Las gafas de lectura son la lupa que le permite limpiar cada recoveco de su, de nuevo, brillante y perfecto Montblanc, sigue sin usarlo, nunca ha escrito nada con él.
Los sábados son como el primer sorbo de café de la mañana, usual pero único en el día, único en la semana.
Aún siente el hormigueo en su mano cuando el bolígrafo, como una extensión de su fogosidad, atraviesa la piel del cuello de una mujer, de su mujer, de sus mujeres.
Vuelve a sentir que los músculos de todo su cuerpo se contraen y sus vellos se erizan provocándole un espasmo involuntario cuando escucha de nuevo cómo se rompe la piel como si fuera un icopor.

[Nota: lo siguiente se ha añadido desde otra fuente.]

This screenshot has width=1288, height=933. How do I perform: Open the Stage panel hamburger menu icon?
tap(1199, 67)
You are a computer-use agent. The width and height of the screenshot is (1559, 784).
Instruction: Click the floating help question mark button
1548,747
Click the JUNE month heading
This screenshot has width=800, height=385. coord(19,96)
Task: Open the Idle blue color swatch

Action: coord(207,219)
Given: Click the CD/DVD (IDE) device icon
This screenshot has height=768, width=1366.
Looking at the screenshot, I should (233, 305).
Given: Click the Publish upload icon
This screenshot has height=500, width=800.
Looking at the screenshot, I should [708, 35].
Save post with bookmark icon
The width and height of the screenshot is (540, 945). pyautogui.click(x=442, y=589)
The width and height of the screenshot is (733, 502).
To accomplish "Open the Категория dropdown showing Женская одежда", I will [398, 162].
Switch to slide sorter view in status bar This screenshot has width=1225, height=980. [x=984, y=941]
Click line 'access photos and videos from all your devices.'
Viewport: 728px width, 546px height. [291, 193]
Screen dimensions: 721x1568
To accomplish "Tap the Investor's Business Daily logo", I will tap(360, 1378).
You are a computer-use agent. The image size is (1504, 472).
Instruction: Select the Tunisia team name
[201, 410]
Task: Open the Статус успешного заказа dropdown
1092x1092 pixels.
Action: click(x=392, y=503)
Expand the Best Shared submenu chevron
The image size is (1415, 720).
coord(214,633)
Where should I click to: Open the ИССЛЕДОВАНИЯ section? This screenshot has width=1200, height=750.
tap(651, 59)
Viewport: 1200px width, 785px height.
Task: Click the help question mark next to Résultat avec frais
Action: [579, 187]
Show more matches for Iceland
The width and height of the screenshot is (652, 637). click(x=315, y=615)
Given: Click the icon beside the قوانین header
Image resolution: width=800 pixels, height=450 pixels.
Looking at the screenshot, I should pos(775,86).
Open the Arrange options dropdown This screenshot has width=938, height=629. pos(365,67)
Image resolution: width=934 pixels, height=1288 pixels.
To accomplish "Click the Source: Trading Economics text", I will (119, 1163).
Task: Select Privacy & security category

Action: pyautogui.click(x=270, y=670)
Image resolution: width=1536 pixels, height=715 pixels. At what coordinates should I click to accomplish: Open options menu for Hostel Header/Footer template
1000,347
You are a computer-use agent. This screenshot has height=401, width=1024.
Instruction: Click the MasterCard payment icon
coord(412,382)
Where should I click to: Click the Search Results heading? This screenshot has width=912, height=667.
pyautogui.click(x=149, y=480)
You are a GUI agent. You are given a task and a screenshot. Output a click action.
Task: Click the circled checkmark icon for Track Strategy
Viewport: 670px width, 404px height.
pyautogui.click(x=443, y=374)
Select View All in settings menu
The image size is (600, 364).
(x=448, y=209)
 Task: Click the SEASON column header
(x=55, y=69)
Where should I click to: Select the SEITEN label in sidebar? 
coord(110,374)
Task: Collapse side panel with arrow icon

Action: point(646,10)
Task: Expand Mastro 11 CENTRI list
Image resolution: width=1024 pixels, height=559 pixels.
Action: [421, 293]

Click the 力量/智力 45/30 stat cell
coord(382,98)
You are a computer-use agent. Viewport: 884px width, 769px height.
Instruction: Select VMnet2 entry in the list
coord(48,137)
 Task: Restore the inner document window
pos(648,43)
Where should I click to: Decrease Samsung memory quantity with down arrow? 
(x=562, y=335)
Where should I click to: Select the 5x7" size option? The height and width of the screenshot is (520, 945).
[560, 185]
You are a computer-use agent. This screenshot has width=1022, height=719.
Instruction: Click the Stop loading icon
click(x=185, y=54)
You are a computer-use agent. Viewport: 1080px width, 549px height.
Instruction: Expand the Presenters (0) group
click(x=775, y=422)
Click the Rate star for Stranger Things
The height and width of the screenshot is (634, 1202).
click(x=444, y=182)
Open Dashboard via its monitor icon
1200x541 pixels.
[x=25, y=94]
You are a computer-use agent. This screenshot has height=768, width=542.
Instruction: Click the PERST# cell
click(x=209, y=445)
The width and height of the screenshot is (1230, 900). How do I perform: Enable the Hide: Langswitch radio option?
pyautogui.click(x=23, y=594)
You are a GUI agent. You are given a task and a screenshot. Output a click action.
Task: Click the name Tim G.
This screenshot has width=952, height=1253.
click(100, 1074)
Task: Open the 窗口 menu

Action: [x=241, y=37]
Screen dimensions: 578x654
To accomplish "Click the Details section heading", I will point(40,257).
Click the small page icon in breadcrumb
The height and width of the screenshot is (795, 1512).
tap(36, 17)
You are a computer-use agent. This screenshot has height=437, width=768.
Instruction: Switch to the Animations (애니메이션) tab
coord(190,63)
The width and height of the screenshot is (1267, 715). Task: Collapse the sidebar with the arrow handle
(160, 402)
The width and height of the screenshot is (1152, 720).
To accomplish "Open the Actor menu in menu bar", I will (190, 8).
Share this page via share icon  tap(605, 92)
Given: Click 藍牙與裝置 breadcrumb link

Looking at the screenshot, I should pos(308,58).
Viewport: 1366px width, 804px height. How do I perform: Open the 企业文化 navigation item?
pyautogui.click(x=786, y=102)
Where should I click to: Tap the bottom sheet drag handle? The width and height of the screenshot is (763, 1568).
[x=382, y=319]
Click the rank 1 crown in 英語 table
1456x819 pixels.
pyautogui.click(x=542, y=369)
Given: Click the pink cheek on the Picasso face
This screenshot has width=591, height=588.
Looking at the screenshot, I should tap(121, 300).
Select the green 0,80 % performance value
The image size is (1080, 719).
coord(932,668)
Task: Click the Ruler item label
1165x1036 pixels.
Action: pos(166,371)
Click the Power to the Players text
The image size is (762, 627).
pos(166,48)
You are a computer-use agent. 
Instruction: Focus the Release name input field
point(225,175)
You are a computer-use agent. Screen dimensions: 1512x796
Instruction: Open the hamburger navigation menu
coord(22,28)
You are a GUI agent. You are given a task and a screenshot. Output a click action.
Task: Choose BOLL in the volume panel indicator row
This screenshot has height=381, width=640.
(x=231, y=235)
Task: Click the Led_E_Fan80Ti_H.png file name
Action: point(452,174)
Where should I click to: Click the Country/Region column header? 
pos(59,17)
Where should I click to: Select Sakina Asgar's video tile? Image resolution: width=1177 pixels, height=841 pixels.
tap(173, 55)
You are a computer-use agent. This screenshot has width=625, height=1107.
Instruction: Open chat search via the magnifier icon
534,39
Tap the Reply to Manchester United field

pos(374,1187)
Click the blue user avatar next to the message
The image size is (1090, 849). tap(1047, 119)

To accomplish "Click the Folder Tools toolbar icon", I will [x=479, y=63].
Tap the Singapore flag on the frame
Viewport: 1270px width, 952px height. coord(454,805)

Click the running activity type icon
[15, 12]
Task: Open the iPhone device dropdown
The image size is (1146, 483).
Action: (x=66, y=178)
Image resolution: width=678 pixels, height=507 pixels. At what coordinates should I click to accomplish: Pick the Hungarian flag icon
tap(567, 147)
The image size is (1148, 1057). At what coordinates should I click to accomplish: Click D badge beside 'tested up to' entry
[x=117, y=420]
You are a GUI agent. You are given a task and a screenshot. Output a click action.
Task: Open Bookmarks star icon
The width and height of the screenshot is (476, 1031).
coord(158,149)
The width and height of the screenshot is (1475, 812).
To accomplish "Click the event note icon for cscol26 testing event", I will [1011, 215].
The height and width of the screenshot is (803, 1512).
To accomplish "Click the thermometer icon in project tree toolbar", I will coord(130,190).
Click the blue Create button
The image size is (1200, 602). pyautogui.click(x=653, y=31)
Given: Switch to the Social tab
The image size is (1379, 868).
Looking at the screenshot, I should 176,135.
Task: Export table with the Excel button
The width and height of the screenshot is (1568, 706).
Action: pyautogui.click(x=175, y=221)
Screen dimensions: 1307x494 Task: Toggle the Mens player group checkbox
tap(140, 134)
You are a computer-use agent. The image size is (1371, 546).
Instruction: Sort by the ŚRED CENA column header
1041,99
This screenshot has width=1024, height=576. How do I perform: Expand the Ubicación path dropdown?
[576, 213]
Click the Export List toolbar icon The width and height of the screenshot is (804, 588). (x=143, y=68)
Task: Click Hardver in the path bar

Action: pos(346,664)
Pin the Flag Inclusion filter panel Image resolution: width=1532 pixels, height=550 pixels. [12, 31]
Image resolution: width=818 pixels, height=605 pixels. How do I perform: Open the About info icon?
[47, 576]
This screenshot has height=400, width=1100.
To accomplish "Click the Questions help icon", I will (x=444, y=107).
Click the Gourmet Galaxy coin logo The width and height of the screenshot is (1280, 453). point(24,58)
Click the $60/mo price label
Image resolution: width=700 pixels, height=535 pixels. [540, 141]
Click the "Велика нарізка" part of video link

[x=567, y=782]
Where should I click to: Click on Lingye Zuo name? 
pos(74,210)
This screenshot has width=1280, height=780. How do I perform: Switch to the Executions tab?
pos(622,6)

Aprieta los dientes y aspira todo el aire de la habitación para después soltarlo en una bocanada convertida en carcajada, un ruido discordante con la voz apacible y parsimoniosa con la que hoy concertará una cita para el viernes siguiente. A veces se pregunta si en su tono de voz se refleja la ansiedad y la ilusión con la que pide una cita urgente porque se siente, dice, preparada para aprender a afrontar que el tiempo es lineal y no circular como los días de la semana.
Los viernes le alimentan el alma como una inyección de adrenalina, de vida y de tiempo que transcurre. Los sábados se permite revivir una y otra vez su última cita, se bebe a sorbos cada movimiento y cada sonido: el del cuello roto, el del cuerpo al caer, el de la garganta ahogándose con su propia sangre, el de la puerta al salir del despacho, el de la suela de sus zapatos caminando por el asfalto, el de su mente en calma y de su corazón a galopes.
Los sábados duerme sabiendo que los domingos no tienen alarma.